● **Required work**
In the records below, find the lines that include "Focus" and copy each.

== Exercise data

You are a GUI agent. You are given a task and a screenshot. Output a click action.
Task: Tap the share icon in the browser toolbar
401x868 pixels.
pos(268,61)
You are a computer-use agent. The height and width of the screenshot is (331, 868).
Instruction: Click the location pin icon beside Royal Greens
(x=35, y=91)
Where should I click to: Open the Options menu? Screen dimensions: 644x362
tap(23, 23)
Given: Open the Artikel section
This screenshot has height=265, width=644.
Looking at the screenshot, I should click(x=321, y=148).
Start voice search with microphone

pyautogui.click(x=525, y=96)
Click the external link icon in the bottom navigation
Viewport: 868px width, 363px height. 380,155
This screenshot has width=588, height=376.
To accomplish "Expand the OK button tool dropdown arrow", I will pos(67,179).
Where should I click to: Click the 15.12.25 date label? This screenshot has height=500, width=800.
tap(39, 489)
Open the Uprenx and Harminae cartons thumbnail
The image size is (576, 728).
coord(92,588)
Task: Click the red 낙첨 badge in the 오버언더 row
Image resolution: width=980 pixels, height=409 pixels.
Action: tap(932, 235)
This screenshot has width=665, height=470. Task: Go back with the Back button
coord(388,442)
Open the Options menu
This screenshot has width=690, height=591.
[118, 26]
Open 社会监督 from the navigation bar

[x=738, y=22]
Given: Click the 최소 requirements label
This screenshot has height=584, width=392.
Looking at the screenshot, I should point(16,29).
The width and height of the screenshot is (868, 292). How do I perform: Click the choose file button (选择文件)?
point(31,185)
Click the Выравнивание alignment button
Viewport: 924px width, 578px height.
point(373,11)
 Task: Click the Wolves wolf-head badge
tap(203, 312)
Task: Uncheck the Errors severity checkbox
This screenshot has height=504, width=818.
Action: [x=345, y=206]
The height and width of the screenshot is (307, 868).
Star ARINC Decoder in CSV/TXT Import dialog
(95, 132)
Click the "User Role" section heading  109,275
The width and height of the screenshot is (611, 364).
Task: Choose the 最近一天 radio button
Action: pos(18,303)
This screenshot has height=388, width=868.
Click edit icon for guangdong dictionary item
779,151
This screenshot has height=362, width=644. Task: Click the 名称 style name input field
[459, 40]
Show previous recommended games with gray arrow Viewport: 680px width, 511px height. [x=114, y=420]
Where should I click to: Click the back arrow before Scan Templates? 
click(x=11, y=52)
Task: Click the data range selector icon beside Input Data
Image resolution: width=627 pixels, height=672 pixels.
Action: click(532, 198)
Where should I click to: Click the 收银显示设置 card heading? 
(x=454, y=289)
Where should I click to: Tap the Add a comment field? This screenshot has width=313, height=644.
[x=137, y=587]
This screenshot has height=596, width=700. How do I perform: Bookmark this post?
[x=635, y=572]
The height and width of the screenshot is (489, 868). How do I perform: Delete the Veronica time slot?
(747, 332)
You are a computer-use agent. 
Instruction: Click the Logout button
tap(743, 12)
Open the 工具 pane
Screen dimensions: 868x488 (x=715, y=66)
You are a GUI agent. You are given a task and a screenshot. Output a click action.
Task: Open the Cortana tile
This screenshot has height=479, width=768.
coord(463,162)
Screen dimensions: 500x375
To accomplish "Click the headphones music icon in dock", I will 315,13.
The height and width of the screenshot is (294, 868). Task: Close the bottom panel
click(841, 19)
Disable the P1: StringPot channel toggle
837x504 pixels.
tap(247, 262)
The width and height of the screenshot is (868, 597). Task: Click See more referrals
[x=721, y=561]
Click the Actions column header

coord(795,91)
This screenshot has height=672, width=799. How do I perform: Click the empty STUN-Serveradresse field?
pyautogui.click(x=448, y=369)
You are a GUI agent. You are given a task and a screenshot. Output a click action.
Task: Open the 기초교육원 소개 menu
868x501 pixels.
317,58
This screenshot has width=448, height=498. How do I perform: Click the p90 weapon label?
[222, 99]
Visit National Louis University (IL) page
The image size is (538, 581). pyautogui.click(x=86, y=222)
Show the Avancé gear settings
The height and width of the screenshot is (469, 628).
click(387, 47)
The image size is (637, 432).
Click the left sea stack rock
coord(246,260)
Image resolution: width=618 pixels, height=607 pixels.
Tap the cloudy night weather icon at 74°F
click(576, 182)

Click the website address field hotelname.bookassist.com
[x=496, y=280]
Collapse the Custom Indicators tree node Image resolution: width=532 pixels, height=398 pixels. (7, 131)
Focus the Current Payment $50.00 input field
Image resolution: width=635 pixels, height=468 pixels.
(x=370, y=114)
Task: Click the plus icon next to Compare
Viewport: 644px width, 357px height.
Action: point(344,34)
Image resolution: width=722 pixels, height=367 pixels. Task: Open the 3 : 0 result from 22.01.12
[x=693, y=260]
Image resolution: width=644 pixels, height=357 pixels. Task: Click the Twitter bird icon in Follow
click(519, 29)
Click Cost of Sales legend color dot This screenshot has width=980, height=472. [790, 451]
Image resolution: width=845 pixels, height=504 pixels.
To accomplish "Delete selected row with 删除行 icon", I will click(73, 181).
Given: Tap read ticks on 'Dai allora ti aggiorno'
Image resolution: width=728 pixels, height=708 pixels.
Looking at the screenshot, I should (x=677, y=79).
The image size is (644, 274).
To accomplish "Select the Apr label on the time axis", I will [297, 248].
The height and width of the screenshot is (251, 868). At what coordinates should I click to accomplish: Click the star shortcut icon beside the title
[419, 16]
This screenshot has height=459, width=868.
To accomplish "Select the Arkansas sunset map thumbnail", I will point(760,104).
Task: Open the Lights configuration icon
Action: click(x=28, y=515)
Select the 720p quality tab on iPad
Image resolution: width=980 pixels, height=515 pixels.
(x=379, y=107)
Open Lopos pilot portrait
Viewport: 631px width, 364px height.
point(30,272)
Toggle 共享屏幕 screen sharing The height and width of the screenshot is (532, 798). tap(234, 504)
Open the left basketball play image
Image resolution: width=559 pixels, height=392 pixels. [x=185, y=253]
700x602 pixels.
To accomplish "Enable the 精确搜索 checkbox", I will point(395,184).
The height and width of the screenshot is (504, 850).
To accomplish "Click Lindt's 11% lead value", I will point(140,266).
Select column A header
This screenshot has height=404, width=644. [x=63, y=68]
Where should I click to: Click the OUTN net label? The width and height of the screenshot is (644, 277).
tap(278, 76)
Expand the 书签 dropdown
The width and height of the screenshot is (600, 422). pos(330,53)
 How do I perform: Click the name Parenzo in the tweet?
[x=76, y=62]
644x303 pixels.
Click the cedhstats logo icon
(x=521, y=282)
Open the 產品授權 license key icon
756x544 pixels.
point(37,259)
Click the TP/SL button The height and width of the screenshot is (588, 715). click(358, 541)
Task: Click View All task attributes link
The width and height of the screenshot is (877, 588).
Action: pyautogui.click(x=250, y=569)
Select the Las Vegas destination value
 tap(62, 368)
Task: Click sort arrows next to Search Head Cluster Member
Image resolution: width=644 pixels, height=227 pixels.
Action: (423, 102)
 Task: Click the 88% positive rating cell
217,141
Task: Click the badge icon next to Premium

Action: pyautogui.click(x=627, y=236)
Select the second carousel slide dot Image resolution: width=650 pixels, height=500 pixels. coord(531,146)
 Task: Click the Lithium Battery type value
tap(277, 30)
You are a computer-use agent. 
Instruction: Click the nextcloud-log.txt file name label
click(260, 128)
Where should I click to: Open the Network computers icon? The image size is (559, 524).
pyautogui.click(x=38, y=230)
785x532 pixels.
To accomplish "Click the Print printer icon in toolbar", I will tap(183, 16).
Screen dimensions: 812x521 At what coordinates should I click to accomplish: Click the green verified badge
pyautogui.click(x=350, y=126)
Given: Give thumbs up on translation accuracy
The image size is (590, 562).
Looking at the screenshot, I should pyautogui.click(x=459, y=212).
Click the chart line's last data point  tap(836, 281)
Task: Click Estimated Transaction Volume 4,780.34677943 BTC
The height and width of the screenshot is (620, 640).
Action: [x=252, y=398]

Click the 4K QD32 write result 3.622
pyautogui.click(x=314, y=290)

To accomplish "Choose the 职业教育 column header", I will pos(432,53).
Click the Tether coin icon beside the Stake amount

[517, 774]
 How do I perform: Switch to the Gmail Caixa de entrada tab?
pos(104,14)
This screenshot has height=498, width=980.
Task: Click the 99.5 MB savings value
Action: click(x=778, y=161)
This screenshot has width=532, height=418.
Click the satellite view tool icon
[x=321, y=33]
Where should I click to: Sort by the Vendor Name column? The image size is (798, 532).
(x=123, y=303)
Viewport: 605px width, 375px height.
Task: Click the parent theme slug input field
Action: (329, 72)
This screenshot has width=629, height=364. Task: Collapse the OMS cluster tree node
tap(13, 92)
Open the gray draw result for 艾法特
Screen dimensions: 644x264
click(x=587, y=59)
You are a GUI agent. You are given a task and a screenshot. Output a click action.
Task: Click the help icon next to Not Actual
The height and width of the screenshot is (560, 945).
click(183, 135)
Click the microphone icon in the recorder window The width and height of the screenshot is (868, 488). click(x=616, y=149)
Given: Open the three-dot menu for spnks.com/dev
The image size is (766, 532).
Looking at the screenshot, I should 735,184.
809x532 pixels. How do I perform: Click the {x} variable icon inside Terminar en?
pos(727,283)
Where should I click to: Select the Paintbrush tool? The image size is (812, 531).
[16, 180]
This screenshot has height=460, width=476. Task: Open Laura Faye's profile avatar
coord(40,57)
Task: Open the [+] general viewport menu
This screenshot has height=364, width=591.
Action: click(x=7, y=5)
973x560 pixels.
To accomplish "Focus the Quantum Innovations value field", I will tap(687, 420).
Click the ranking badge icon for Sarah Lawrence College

====

● **Exercise output**
Focus the Current Payment $50.00 input field
To accomplish "Focus the Quantum Innovations value field", I will tap(687, 420).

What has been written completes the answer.